Most criticism of the fiscal package have centered on its impotence: consumption smoothing agents will make it moot or it’s effects won’t be seen in time to make a difference. So we’ve all been talking about multipliers. There’s a possibility, though, that the stimulus actually does harm:
Stimulus plans that bailout the financial and auto sector will influence innovation and reallocation. Reallocation may particularly suffer if the stimulus plans lock in factors in low-productivity sectors and activities. Market signals suggest that labour and capital should be reallocated away from, for example, the Detroit Big Three and highly skilled labour should be reallocated away from the financial industry towards more innovative sectors. Halted reallocation will also mean halted innovation.
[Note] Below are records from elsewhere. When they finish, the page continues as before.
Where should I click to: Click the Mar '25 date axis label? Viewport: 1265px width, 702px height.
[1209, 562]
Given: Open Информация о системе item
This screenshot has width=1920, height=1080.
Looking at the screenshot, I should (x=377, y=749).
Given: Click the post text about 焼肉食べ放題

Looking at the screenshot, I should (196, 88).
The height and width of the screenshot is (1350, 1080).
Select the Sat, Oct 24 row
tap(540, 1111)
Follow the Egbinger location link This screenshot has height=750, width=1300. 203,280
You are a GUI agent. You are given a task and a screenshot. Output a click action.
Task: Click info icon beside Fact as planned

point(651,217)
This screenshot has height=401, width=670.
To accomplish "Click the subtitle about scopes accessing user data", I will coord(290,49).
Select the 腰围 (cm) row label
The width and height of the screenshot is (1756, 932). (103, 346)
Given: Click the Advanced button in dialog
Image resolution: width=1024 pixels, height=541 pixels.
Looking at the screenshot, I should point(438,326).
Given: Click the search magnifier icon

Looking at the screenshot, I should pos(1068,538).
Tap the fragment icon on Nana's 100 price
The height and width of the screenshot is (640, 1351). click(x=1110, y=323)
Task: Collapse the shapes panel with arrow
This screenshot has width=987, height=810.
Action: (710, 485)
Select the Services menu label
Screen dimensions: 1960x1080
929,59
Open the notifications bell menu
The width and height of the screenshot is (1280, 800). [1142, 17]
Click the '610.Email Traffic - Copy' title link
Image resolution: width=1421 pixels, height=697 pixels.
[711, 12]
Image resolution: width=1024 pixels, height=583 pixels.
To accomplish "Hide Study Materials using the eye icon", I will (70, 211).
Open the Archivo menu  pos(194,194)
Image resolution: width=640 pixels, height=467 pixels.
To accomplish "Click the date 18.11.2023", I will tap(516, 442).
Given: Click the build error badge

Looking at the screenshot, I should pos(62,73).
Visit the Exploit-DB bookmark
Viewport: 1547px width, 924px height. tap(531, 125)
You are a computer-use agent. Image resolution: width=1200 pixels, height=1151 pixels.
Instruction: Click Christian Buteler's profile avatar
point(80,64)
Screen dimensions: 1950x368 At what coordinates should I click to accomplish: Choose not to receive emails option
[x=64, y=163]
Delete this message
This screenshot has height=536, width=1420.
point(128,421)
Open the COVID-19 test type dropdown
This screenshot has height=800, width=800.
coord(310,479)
Not only are we saddling future generations with debt, but we may be making them poorer than they might otherwise have been. Economic efficiency is generated through sectoral reallocation and efficiency creates growth. Even small reductions in efficiency have huge effects in the long run. For example, suppose the fiscal stimulus solidifies the expectation that big firms are too big to fail. This will cause too many resources to be allocated to big, established firms where innovation isn’t as hectic. Even if this has a small growth effect — let’s say it reduces growth rates by 0.3% — it only takes a generation for this swamp out the size of the additional debt created by the stimulus package.
As we saw in the global warming debates, this point is almost impossible to get across. Future growth is particularly intangible for most people.